Magnetic solitons and topological insulators have “opposite” protected regimes
A cute thought occurred to me today. In the study of magnetic textures, we can have topologically protected spin configurations which belong to nontrivial classes of some homotopy group. Generally speaking, such a configuration assigns a vector on the Bloch sphere to each point in space, m : R² → S², which is equivalent to an endomorphism on S² (by compactifying through the point at infinity). Such a map m, then, is classified by the second homotopy group π2(S²). A [baby] skyrmion belongs to the charge ±1 sector of this group.
Topological protection is so-called because the integral classification of a topological phenomenon cannot be continuously modified by a weak perturbation. What seems to follow: once in a topologically nontrivial sector, always in a topologically nontrivial sector.
But we can of course create and destroy skyrmions in the lab. How is this possible? This question was (mythically) answered by Alexander III of Macedon, namely Alexander the Great, in the fourth century BCE. When faced with the problem of untying the untieable Gordian knot in ancient Phrygia, he famously slashed the knotted rope in half with his sword making him, by a retroactive prophecy, the King of Asia.
Alexander’s key insight was that the topological protection of the Gordian knot could be circumvented by confronting a key assumption: that the rope is a continuous manifold, a prerequisite condition for homotopical classification. At the length scale of a blade’s edge, and the energy scale of human strength, this assumption about rope breaks down, and so Alexander could remove the knot without, strictly speaking, untying it.
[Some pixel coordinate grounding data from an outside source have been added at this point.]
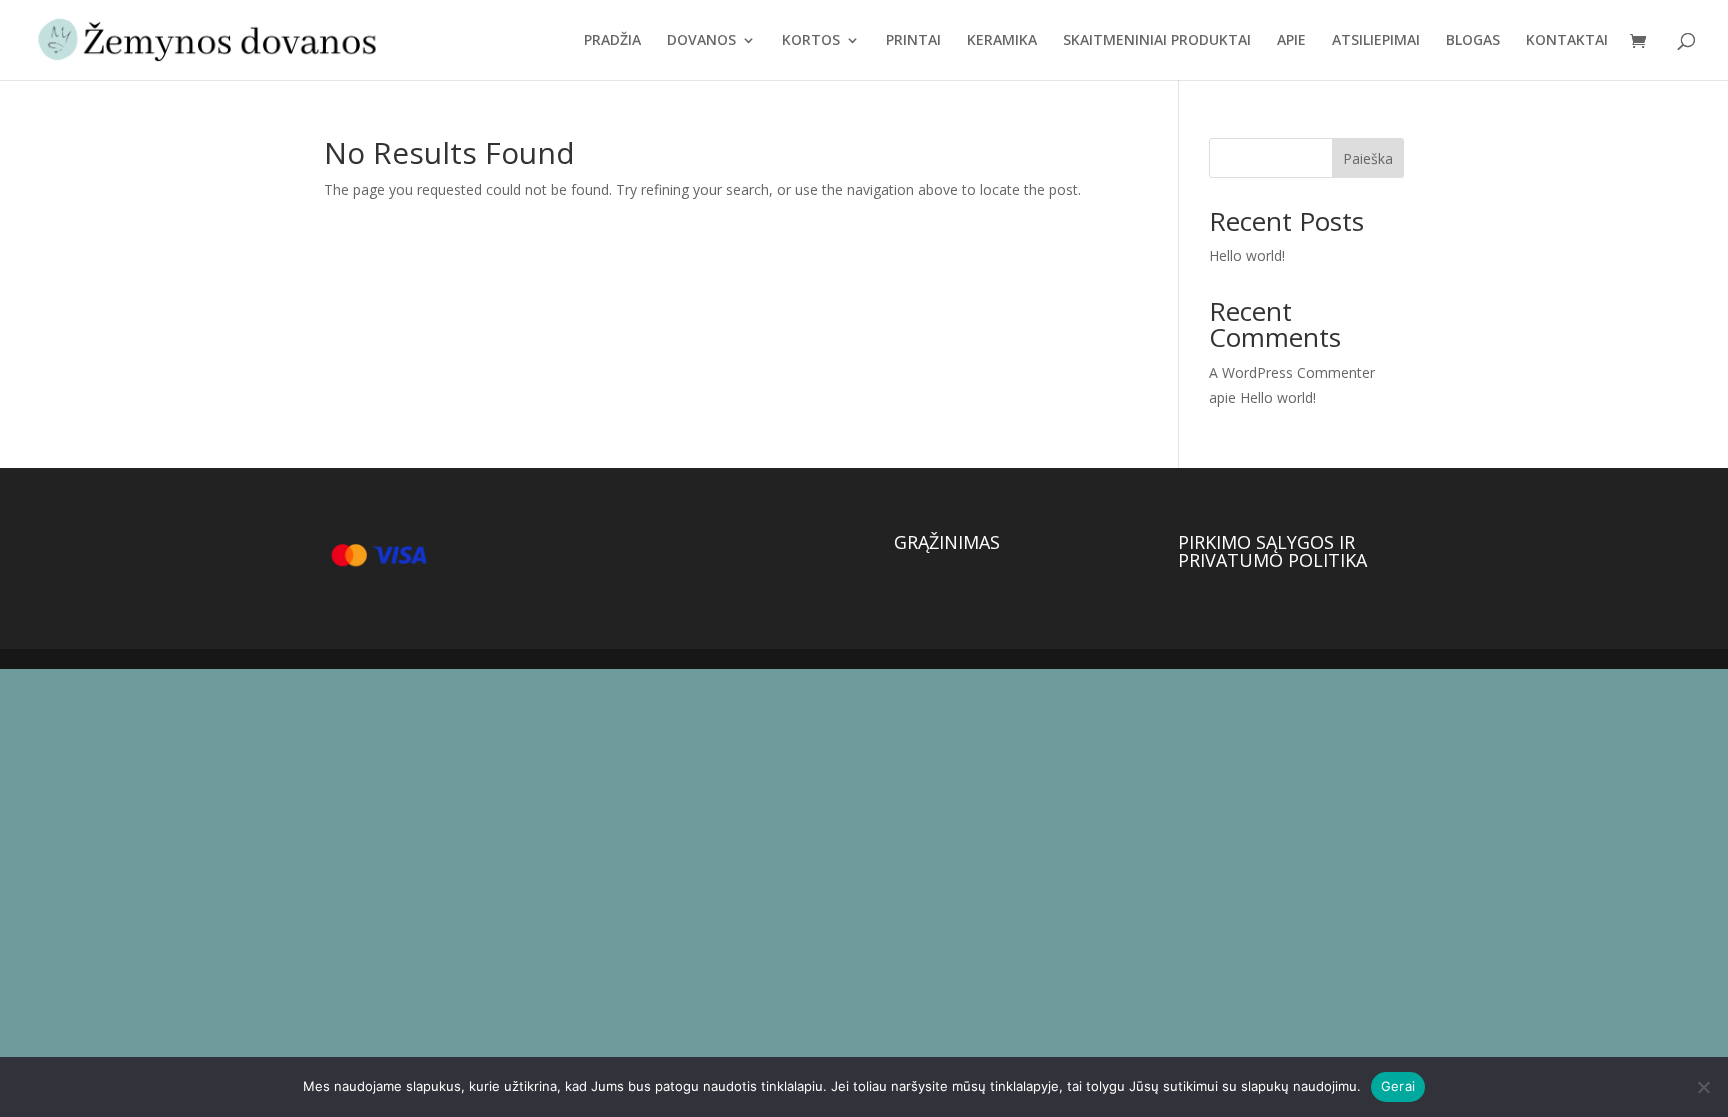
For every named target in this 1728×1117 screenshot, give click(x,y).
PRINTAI (913, 41)
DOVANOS (701, 41)
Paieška (1368, 158)
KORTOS (811, 41)
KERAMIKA (1002, 41)
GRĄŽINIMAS (947, 542)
This same principle carries over to skyrmions. When the continuum approximation is respected (the Gordian regime), skyrmions are indeed topologically protected. But when sufficiently energetic perturbations occur at small enough length scales (on the order of the lattice constant), the continuum approximation fails to accurately describe our spin system. In this Alexandrian regime, there is no notion of topological protection, and it is here that skyrmions may be created or destroyed.
As promised, I had a cute thought today, and here it is: in a certain sense, the Alexandrian and Gordian take on opposite roles in two main schools of condensed matter topology. I have outlined a bit about spin textures above, which are conserved due to a real space configuration. But the more famous topological insulators are protected by homotopies of the d-torus, which arises as the [crystal] momentum space. In that case, it turns out that the discretization of the lattice is a necessary precondition for nontrivial topology: if the lattice constant were taken to zero, the indices labeling the atomic orbitals would end up being real valued rather than integer valued. Instead of the torus, then, the we would end up with a momentum space given by the Pontryagin dual to the reals---which is just the always uninspiring real numbers themselves, where there are no circles to wind and no homotopy to classify.
Perhaps the inverted role of the continuum approximation in these two cases has something to do with the inverted physical units or the conjugate nature of real and momentum space, but I've not figured it out quite that far quite just yet.